BENNY

DI ALFREDO FACCHINI

Alfredo Facchini

 

È la cronistoria, dal ‘48 ad oggi, dei “caduti” – operai, braccianti, studenti, sindacalisti – uccisi dai fascisti, dalle forze dell’ordine e dalla mafia. Una scia di vite spezzate.

Bari –  Piazza Chiurlia, nella città vecchia, una folla enorme accompagna il feretro di Benny, Benedetto Petrone.
Le scuole sono chiuse. Le serrande dei negozi abbassate. Si sono fermate anche le fabbriche. Le tute blu sono in prima fila.
Le bandiere rosse. Una colata di rabbia. Il trauma.

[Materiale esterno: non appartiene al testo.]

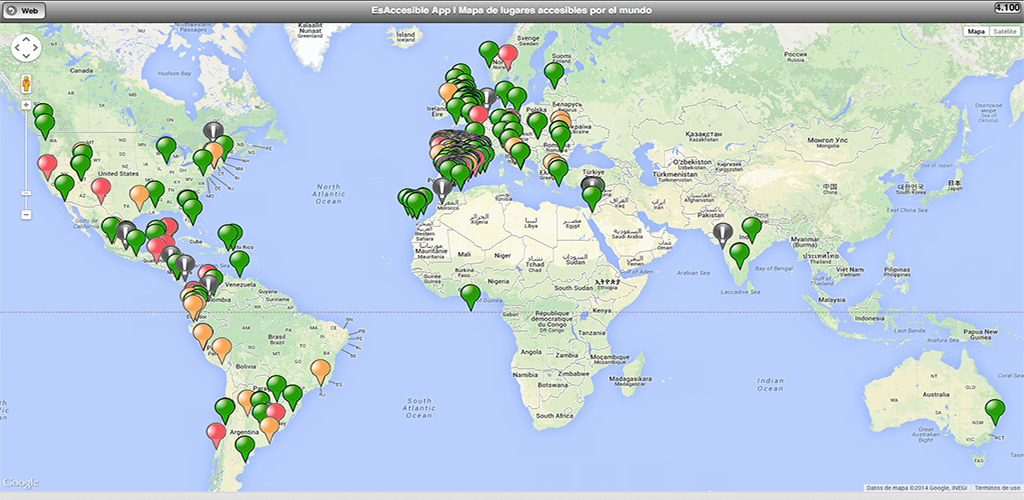Open the red marker in Argentina
The image size is (1024, 500).
click(x=216, y=433)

Il dolore schiacciante.
Benny, 18 anni, era uno studente-operaio, iscritto alla “Federazione Giovanile Comunista Italiana”.
<<Dicevi che i fascisti erano scemi, che qui non succede mai niente di grave, e invece hanno cominciato ad uccidere proprio con te>>, singhiozza Maria, la sorella di Benny.
Dopo l’orazione politica pronunciata dal segretario nazionale della “FGCI”, Massimo D’Alema, si muove il corteo. Trentamila persone. “Gente, gente non state lì a guardare abbiamo un compagno da vendicare”.
Davanti alla Prefettura, rovesciando delle macchine parcheggiate, vengono erette delle barricate. La polizia spara colpi di pistola in aria. La sede dell’Msi, di via Piccinni viene bruciata. Devastata anche la sede della “Cisnal”.
Voleva marcare il territorio il commando – almeno una decina di camerati – che ha accoltellato a morte Benny e ferito Franco Intranò, la sera del 28 novembre del ’77. <<Tutto è avvenuto in pieno centro, in corso Vittorio Emanuele: erano le 21 quando una cinquantina di squadristi si sono scatenati dalla sede missina, armati di coltelli e bastoni, piombando su un gruppo di giovani compagni che si erano ritrovati sul posto ancora scossi per una vile aggressione avvenuta nel pomeriggio. I fascisti avevano infatti assalito un altro compagno, un giovane anche lui iscritto alla FGCI. Era una settimana che le provocazioni si sgranavano una dietro l’altra, senza quasi sosta>>. (L’Unità, 29 novembre 1977)
Benny e gli altri stavano passeggiando nella centralissima piazza Massari, quando all’altezza di ”Corso Vittorio Emanuele” sono stati circondati dai fascisti. Presi alla sprovvista hanno tentato di difendersi. Con i passamontagna calati sui volti si sono accaniti sul più indifeso: Benny, sin dalla nascita menomato dalla poliomielite. Franco ha cercato di soccorrerlo, ma a sua volta è stato ferito.
Sono quelli della sezione del “Fronte della gioventù Passaquindici”, che da anni imperversano davanti alle scuole baresi “utilizzando perfino i cani lupo nelle aggressioni agli studenti democratici”. (L’Unità, 30 dicembre 1977)
Come responsabile dell’omicidio viene da subito individuato, Giuseppe Piccolo, noto mazziere nero, con alle spalle denunce e condanne. Viene condannato a 22 anni di reclusione dalla “Corte di Assise” di Bari e in appello la pena viene ridotta a 16 anni. Nel 1984, Piccolo, muore suicida nel carcere di Spoleto.